Ajitabh Pandey's Soul & Syntax

Exploring systems, souls, and stories – one post at a time

Category: Programming

  • Using Telegram for Automation Using Python Telethon Module

    Using Telegram for Automation Using Python Telethon Module

    Telegram is a cloud based messaging application which provides an excellent set of APIs to allow developers to automate on top of the platform. It is increasingly being used to automate various notifications and messages. It has become a platform of choice to create bots which interact with users and groups.

    Telethon is an asyncio Python 3 library for interacting with telegram API. It is one of the very exhaustive libraries which allows users to interact with telegram API as a user or as a bot.

    Recently I have written some AWS Lambda functions to automate certain personal notifications. I could have run the code as a container on one of my VPSs or on Hulu or other platforms, but I took this exercise as an opportunity to learn more about serverless and functions. Also, my kind of load is something which can easyly fall under the Lambda free tier.

    In this post we will look into the process of how to start with the development and write some basic python applications.

    Registering As a Telegram Developer

    Following steps can be followed to obtain the API ID for telegram –

    • Sign up for Telegram using any application
    • Login to the https://my.telegram.org/ website using the same mobile number. Telegram will send you a confirmation code on Telegram application. After entering the confirmation code, you will be seeing the following screen –
    Screenshot of Telegram Core Developer Page
    • In the above screen select the API Development Tools and complete the form. This page will provide some basic information in addition to api_id and api_hash.

    Setting up Telethon Development Environment

    I assume that the reader is familiar with basic python and knows how to set up a virtual environment, so rather than explaining, I would more focus on quick code to get the development environment up and running.

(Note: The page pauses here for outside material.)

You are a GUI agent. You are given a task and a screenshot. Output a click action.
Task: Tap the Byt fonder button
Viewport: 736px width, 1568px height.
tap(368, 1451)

    $ mkdir telethon-dev && cd telethon-dev 
    $ python3 -m venv venv-telethon
    $ source venv-telethon/bin/activate
    (venv-telethon) $ pip install --upgrade pip
    (venv-telethon) $ pip install telethon
    (venv-telethon) $ pip install python-dotenv

    Obtaining The Telegram Session

    I will be using .env file for storing the api_id and api_hash so that the same can be used in the code which we will write. Replace NNNNN with your api_id and XX with your api_hash

    TELEGRAM_API_ID=NNNNN
    TELEGRAM_API_HASH=XXXXXXXXXXXXXXXXXXXXXXXXXXXXXX

    Next we will need to create a session to be used in our code. For full automation, it is needed that we store the session either as a file or as a string. Since the cloud environments destroy the ephimeral storage they provide, so I will get the session as a string. The following python code will help obtain the same.

    #! /usr/bin/env python3
    
    import os
    
    from dotenv import load_dotenv
    
    from telethon.sync import TelegramClient
    from telethon.sessions import StringSession
    
    load_dotenv()
    
    with TelegramClient(StringSession(), os.getenv("TELEGRAM_API_ID"), os.getenv("TELEGRAM_API_HASH")) as client:
        print(client.session.save())

    When this code is executed, it will prompt for your phone number. Here you would need to print the phone number with the country code. In the next step, an authorization code will be received in the telegram application which would need to be entered in the application prompt. Once the authorization code is typed correctly, the session will be printed as a string value on standard output. You would need to save the same.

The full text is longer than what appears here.